Board games are another of those categories of games that have mass appeal, and many of the most popular board games have been around so long that copyright issues are no longer a concern, so they can be a great source of inspiration for your original titles.

In this chapter, you will learn how to:

  • Implement simple computer opponents to enhance single-player game play
  • Simultaneously manage the state of multiple on-screen game objects
  • Add simple, yet effective animations and visual effects to your game
  • Use threading to keep animations going while processing background tasks
  • Track and display a player’s score using a bitmap font

Our Game

In this chapter, we will develop a simple version of a popular board game that originated in England around 1880. Reversi gained wide-spread popularity in England towards the end of the 19th century, and it experienced a resurgence in popularity in the 1970s, when it was refined into its modern incarnation and banded with a new moniker - Othello.

In our version of the game, the action takes place on a 8-by-8 grid. Each player starts with two pieces, placed in the center of the grid. One point is awarded for each piece a player has on the grid. Players must place their piece on the board according to the following rules:

  • The grid cell into which the piece is placed must be empty.
  • The grid cell into which the piece is placed must be adjacent to one of the opponent’s pieces.
  • The player’s new piece, along with an existing piece, must “surround” at least one piece of the opponent, in a straight line (horizontally, vertically, or diagonally).

Players take turns placing pieces on the board in an attempt to capture their opponent’s pieces and maximize the number of grid cells that are occupied by their own pieces. When there is no legal move for a player, he forfeits his turn and play passes to his opponent. If neither player can make a legal move (as is the case when the grid is full), the game is over. The player with the most pieces on the board wins.

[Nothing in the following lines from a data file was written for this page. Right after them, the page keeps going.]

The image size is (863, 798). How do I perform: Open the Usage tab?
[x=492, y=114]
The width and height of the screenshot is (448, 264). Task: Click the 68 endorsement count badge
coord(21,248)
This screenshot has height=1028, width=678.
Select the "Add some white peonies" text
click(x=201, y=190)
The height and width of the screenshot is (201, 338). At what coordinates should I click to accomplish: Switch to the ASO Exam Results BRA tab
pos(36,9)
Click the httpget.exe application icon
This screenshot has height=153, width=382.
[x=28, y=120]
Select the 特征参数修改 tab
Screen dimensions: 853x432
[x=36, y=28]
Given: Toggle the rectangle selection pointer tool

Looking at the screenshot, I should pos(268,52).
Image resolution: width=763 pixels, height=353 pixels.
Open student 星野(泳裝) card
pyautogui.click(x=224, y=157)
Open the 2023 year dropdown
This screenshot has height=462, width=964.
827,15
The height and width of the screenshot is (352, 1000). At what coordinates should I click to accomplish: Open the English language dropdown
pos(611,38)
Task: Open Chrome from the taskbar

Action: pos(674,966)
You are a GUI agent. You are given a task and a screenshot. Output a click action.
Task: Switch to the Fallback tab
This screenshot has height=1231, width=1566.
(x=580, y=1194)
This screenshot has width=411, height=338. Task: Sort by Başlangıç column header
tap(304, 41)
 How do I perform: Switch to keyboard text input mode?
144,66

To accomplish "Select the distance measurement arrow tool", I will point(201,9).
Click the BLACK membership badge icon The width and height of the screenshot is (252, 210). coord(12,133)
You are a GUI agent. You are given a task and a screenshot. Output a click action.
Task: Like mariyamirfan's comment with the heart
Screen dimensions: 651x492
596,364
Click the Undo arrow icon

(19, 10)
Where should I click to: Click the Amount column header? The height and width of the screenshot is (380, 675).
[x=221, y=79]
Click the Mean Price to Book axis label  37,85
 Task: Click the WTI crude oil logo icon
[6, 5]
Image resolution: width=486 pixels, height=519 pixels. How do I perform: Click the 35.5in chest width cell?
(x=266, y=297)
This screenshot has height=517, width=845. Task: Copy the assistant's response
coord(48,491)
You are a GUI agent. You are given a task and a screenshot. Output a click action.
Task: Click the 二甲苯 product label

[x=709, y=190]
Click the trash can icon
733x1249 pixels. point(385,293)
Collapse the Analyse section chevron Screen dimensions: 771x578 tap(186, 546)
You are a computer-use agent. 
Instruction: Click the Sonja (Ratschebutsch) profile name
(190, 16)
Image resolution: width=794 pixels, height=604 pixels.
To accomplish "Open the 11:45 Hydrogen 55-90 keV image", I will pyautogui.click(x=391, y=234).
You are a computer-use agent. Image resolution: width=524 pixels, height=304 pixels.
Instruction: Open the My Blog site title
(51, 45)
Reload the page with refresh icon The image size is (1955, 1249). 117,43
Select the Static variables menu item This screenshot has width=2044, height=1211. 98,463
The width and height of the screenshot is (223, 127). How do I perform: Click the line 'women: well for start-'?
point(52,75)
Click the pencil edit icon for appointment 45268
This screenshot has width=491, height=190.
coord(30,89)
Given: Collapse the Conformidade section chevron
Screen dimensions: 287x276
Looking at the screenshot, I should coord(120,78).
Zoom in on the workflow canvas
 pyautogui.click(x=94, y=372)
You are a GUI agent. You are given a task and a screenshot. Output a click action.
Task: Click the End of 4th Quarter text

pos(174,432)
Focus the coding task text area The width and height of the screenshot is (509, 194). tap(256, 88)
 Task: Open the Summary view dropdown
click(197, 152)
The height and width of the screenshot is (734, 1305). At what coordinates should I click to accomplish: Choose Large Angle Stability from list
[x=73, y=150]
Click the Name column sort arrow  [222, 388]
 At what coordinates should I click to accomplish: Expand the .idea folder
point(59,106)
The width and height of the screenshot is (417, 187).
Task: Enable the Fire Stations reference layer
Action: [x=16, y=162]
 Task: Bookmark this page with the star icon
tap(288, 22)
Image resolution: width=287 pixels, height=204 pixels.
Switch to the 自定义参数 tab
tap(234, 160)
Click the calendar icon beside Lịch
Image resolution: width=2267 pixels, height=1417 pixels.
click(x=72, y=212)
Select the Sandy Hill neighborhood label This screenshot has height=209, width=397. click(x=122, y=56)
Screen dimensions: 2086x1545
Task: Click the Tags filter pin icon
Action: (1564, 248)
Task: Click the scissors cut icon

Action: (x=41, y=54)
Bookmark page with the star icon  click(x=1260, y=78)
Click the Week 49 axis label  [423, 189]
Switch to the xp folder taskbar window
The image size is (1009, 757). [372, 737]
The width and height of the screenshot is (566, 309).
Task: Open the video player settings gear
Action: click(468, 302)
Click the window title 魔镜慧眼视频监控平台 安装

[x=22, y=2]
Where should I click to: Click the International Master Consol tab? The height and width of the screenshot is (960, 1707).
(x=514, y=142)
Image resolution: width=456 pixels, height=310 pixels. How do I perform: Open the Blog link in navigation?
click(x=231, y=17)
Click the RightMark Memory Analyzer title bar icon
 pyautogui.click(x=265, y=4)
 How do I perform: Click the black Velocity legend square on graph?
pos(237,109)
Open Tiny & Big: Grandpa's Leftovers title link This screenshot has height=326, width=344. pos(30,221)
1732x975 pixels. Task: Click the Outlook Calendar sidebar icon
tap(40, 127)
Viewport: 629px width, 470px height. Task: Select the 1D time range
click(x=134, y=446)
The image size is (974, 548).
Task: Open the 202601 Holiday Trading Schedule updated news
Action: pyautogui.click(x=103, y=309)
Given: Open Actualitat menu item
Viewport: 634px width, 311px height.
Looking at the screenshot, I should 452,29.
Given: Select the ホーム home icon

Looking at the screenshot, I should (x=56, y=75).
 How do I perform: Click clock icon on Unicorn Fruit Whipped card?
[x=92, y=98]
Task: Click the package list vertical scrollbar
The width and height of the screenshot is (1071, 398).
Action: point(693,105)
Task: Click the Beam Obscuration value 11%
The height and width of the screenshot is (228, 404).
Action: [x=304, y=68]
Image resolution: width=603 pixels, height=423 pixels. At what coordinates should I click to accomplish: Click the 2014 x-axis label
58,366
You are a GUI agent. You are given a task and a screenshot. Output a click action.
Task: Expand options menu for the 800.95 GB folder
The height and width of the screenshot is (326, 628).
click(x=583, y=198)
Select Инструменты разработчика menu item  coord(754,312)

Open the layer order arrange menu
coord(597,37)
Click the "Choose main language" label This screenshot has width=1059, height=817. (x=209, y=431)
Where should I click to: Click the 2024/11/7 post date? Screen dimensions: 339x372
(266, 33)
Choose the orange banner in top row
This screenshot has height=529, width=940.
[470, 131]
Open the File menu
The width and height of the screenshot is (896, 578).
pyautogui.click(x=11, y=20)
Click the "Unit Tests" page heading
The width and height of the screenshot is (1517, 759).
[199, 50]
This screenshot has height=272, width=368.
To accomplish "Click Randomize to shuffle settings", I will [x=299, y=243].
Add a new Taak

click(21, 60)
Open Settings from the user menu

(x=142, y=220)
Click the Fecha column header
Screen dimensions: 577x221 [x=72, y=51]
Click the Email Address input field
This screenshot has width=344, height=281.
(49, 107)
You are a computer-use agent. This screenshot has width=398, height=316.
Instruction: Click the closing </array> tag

Our game concept. It's the CPU's turn. Valid moves are highlighted.

The Architecture

The basic design for this game is fairly simple. The game grid starts out empty and is gradually filled, one piece at a time. As pieces are added to the grid, we need to make sure that the additions satisfy the game rules. The basic components to handle these tasks are detailed in the following text.

The GameBoard

The GameBoard class contains a two-dimensional array of GamePiece objects. The dimensions of this array are determined by the GridWidth and GridHeight member variables. The GameBoard class is also responsible for making sure that any moves that are made by a player (human or CPU) conform to the rules of the game. This is done by determining the complete list of valid moves (stored in the ValidMoves array) whenever a game turn begins. Only moves in this list are allowed.

Determining Valid Moves

The UpdateListOfValidMoves method creates a list of all the grid cell locations where the current player may legally place his new game piece. New pieces may only be placed on the game board if they meet the three requirements of the game rules: the cell is empty, the cell is adjacent to an opponent’s piece, and the new piece (along with an existing piece) will surround at least one of the opponent’s pieces.